Martin Freeman of "Sherlock" on acting with humanity

Martin Freeman

CBS News

When it comes to building a cult following, actor Martin Freeman always seems to find himself in just the right places -- be it Middle Earth in “The Hobbit,” Fargo, North Dakota, or working alongside the original Michael Scott in a U.K. “Office.”
“Is there a difference in the way that Americans and Brits understand humor, in your experience?” “CBS This Morning: Saturday” co-host Alex Wagner asked him.

“A little bit I think. I mean, bearing in mind-- you know, like a lot of British people, much of our favorite comedy and humor is American. It just has been,” Freeman said. “It’s more likely for an American to straight-facedly say, ‘That’s hilarious. That-- that’s so funny.’”
Perhaps his biggest success to date has been “Sherlock,” where he plays Dr. Watson alongside Benedict Cumberbatch as the famed detective Sherlock Holmes.
“Certainly in the U.K., it hit immediately. And it was like sort of a band coming in straight in at number one, sort of thing. People loved it,” Freeman said. 

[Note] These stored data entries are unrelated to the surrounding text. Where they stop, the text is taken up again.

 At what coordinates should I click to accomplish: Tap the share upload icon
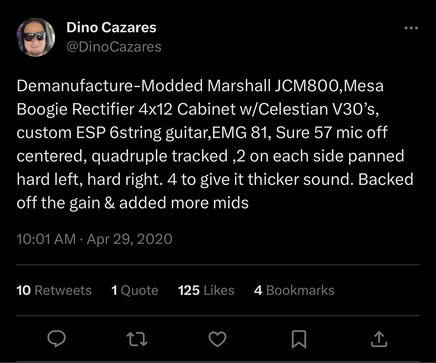point(379,339)
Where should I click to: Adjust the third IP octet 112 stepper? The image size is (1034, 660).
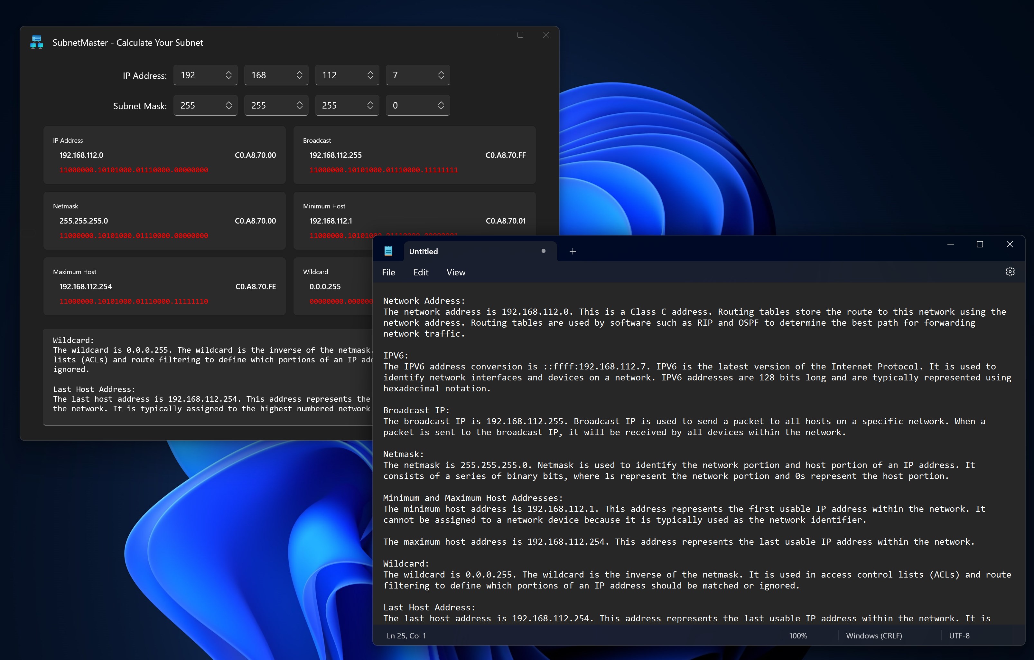[370, 75]
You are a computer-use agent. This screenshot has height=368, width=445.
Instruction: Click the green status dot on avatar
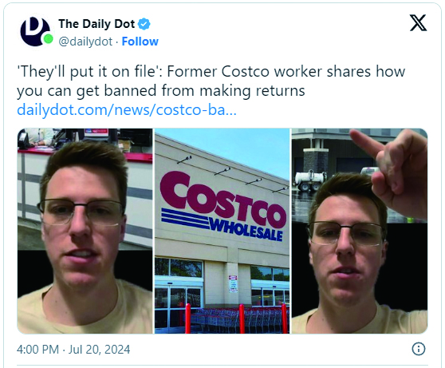[x=48, y=39]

John Vs. The Hound - The Hounds of Baskerville - Sherlock - BBC by Sherlock on YouTube

He can play a huge range: from sweetly endearing to downright awful.
“How do you approach roles of otherwise despicable people and get to a point where you can imbue them with some kind of pathos?” Wagner asked.
“I think when I was younger, when I would hear actors say, ‘You should never judge your character.’ But I think it’s your job as an actor to give your character the best shot they can have rather than underselling them,” Freeman said. “That’s my thing always is play people with some humanity. Because every single person has it.”

This range comes not just from the scripts themselves but from Freeman’s wellspring of emotion within.
“I read an interview,” Wagner told Freeman. “You said once, ‘Nice, decent guy casts a long shadow,’ talking about I think in the years after ‘The Office,’ perhaps, and yet other interviews describe ‘an air of simmering discontentment’ and ‘very angry man.’ Someone that has these emotions are underneath the surface, you know, as they are with us all.”

“Yeah, but for me they’re not even beneath the surface. I mean, a lot of the time, they’re the surface. That’s the surface. You know, the top, the middle and the bottom,” Freeman said. “Same as everybody else, I guess, but I know even more so than a lot of people. I do have quite a well of anger and discontent. And that’s not something I say glibly or lightheartedly. I sort of wish I didn’t have that. But I know it goes into work somewhere. I know for whatever strengths I have or don’t have as an actor, that’s in there.”

But as he begins the year with a new season of “Sherlock,” Freeman is feeling one thing most of all: fortunate.

“Like most people would say, if you are lucky enough to work in something that you would do for free and have done for free and will do for free again, if you are paid handsomely to do the thing that you love -- well, you know, you better not complain too much about stuff,” Freeman said.

“Sounds like a good gig,” Wagner said.

“It is a good gig. It really is,” Freeman said.